Schulungsbedarf ist offenbar vorhanden, denn was die Mitarbeiter den Kunden am Telefon erzählen, ist Klarmobil nicht immer bekannt. Dem Unternehmen lägen der Stellungnahme zufolge keine Informationen über spezielle Trojaner und Viren vor, vor denen sich Smartphone-Nutzer derzeit besonders schützen sollten. Vielmehr gehe es um einen „Schutz vor allgemeinen, vielfältigen Bedrohungen“.

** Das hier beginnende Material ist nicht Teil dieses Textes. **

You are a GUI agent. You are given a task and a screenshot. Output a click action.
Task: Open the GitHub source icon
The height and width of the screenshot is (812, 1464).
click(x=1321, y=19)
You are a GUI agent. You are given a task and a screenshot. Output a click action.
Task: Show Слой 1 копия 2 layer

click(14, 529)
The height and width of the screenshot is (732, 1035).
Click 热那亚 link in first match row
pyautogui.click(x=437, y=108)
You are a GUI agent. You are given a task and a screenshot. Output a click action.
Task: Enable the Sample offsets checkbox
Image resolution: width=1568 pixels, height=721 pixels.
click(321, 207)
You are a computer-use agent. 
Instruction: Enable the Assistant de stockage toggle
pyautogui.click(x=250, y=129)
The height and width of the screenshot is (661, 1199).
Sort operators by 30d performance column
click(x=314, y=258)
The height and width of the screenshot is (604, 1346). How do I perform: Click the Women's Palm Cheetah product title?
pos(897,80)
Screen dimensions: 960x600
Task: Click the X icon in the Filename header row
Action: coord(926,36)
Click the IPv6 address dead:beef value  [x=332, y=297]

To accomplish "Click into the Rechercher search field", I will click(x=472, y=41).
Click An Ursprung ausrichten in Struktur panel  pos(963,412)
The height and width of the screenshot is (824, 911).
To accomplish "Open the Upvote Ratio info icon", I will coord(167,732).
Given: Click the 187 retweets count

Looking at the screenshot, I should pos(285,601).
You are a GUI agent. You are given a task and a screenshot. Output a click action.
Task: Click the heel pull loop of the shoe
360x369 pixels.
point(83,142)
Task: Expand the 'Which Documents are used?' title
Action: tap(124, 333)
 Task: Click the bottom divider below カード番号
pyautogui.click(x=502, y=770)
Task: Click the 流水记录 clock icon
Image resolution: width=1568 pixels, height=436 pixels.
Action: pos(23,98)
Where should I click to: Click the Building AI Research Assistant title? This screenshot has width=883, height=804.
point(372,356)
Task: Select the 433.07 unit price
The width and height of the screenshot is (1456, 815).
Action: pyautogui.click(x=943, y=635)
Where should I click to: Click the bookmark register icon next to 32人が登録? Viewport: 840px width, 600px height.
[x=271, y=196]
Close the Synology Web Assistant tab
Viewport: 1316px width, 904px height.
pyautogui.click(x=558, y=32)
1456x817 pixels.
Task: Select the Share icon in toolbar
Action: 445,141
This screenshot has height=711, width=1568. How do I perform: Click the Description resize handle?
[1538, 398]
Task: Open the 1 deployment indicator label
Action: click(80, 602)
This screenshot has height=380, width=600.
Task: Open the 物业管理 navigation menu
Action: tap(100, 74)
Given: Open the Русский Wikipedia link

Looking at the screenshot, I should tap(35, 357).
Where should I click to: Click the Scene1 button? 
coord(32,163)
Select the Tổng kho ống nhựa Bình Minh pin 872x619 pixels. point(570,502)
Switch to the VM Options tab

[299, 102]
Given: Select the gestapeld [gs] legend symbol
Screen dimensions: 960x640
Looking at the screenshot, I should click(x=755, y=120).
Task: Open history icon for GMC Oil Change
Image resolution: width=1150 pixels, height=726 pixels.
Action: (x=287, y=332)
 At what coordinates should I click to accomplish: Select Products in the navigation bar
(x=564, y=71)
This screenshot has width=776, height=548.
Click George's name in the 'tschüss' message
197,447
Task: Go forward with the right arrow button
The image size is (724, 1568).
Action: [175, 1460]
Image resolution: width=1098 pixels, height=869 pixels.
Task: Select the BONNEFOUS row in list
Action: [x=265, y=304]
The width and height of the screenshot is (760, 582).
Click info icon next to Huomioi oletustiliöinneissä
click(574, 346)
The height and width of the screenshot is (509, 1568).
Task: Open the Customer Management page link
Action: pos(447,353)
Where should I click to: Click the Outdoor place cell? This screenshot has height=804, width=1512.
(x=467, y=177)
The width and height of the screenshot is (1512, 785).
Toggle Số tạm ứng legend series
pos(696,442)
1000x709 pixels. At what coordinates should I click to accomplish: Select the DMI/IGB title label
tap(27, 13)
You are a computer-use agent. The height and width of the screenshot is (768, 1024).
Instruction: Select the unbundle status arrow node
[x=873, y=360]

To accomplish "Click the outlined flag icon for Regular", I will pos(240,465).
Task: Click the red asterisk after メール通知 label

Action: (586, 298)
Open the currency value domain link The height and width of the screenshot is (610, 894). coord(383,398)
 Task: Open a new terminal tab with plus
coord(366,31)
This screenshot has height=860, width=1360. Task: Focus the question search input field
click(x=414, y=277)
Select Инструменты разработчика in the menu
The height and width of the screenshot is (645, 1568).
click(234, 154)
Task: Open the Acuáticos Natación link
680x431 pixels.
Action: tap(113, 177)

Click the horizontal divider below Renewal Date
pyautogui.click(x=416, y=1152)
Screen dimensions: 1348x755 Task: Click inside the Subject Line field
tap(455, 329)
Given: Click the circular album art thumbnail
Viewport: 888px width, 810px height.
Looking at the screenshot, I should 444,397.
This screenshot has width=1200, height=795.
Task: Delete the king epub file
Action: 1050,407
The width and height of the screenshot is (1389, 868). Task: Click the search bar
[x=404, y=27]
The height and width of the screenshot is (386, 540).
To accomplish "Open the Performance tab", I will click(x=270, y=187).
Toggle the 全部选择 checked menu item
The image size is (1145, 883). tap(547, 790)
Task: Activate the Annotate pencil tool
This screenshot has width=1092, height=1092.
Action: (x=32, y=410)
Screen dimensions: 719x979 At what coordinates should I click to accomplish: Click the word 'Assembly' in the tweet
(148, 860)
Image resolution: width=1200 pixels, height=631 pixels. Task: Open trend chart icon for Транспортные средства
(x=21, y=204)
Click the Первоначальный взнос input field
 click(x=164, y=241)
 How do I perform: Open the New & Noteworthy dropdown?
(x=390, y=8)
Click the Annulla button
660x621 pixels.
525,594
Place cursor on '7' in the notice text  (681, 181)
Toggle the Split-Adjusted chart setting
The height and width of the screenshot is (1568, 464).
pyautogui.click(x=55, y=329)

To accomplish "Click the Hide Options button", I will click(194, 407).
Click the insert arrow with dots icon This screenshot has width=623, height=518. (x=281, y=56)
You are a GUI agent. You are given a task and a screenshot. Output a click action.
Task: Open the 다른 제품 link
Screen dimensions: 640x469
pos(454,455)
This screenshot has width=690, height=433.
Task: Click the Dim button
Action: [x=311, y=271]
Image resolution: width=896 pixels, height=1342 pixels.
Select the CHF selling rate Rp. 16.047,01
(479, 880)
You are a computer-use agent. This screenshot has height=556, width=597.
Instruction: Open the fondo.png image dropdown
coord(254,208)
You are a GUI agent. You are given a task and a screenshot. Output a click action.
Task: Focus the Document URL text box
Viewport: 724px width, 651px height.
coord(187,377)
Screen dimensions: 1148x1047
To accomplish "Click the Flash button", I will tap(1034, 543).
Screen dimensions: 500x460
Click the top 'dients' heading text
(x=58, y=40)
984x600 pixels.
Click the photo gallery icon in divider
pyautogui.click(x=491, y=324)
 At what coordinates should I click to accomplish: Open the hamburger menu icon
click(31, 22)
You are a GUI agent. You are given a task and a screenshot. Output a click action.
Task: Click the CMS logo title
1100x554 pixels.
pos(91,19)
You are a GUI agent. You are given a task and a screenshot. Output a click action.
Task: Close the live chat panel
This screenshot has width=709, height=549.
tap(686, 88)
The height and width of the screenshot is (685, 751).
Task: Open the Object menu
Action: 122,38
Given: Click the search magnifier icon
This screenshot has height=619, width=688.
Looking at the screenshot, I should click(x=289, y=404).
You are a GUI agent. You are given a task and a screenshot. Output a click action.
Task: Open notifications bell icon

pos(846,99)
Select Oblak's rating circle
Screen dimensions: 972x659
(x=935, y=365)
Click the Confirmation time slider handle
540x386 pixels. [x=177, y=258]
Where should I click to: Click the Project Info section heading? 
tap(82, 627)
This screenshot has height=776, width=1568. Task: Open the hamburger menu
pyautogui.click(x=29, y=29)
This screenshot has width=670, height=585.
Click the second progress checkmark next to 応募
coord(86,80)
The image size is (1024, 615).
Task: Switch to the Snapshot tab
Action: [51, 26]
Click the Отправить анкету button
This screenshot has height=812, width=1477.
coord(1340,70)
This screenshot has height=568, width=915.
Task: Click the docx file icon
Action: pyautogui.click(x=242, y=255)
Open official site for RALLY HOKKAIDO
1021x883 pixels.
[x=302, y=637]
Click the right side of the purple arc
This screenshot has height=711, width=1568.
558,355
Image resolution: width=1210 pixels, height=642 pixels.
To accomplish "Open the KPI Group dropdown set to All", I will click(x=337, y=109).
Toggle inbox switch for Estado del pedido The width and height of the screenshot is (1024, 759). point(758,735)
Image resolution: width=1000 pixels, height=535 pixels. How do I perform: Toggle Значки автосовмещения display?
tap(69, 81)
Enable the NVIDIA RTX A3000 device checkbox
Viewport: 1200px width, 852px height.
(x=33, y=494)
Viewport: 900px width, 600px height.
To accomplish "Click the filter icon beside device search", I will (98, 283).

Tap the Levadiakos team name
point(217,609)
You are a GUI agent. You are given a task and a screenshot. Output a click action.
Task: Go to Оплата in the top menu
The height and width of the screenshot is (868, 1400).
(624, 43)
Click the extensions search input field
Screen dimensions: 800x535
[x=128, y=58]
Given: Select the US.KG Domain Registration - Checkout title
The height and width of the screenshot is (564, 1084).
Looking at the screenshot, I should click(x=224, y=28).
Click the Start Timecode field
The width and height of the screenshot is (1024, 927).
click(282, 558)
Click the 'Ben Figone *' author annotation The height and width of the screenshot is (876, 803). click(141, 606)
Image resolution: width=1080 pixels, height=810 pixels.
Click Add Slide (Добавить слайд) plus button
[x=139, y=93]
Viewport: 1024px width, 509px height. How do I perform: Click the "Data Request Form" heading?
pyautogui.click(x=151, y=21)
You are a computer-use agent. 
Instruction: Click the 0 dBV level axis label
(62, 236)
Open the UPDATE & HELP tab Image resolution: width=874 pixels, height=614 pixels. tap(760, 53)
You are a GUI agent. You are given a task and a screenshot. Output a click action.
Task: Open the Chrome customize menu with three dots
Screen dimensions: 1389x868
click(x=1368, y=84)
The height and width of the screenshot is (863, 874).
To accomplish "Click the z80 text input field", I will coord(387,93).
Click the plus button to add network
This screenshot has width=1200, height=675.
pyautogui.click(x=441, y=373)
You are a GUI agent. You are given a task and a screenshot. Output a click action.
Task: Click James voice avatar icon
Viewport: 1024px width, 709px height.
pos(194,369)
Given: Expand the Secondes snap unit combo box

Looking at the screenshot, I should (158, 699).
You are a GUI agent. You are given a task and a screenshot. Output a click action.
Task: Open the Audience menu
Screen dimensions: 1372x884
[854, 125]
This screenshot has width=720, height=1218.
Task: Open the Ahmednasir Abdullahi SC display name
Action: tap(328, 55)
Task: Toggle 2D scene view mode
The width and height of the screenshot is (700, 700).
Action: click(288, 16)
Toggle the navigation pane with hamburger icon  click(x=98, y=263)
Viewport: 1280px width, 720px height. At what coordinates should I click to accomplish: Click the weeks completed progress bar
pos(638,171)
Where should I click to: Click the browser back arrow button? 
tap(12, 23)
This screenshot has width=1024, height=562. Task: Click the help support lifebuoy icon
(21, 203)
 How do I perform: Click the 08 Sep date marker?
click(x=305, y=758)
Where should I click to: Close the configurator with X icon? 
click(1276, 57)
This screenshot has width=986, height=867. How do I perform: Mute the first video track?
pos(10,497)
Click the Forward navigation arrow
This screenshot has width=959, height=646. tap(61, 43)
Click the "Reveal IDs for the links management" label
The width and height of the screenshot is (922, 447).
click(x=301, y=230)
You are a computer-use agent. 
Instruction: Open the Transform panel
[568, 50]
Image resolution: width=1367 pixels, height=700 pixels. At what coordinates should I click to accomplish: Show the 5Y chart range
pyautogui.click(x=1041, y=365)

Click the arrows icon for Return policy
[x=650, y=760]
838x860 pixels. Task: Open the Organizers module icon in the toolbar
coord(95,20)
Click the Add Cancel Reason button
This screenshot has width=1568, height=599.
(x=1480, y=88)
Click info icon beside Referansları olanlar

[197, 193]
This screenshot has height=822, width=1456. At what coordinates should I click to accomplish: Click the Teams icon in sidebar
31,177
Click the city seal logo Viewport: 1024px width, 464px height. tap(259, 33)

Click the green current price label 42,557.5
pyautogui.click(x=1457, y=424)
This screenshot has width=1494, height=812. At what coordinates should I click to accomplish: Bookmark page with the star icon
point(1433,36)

Marktwächter kennen derartige Beschwerden
Auch den Marktwächtern der Verbraucherzentralen und des Verbraucherzentrale Bundesverbands sind derartige Beschwerden bekannt. Allerdings bezögen sich diese nicht explizit auf Klarmobil, sondern auf den Mobilfunkprovider Mobilcom-Debitel. Klarmobil ist die Discount-Marke und 100-prozentige Tochtergesellschaft von Mobilcom-Debitel. Beide Unternehmen gehören zur Freenet-Gruppe.
Beschwerdezahlen dürfen die Marktwächter nicht veröffentlichen. Ihnen geht es um die Marktbeobachtung aus Verbrauchersicht. Sie erfassen, analysieren und werten Verbraucherbeschwerden aus und beschreiben sich selbst als „Frühwarnsystem“ für problematische Entwicklungen. Auf der Internetseite der Marktwächter können Verbraucher über ein Formular Beschwerden stellen.
Verbraucherzentralen geben Tipps zum Widerruf
Auch Handlungsratschläge geben die Marktwächter nicht. Für Beratungsangebote sind stattdessen die regionalen Verbraucherzentralen zuständig. Auf ihrer Internetseite gibt etwa die Verbraucherzentrale NRW Tipps, wie Verbraucher, die einen Vertrag telefonisch abgeschlossen haben, von ihrem Widerrufsrecht Gebrauch machen.
Sollte also etwa ein Klarmobil-Kunde die Antivirus-Option am Telefon abgeschlossen haben, weil er von dem Anruf überrumpelt und verunsichert wurde, hat er demnach mindestens 14 Tage Zeit, vom Vertrag zurückzutreten.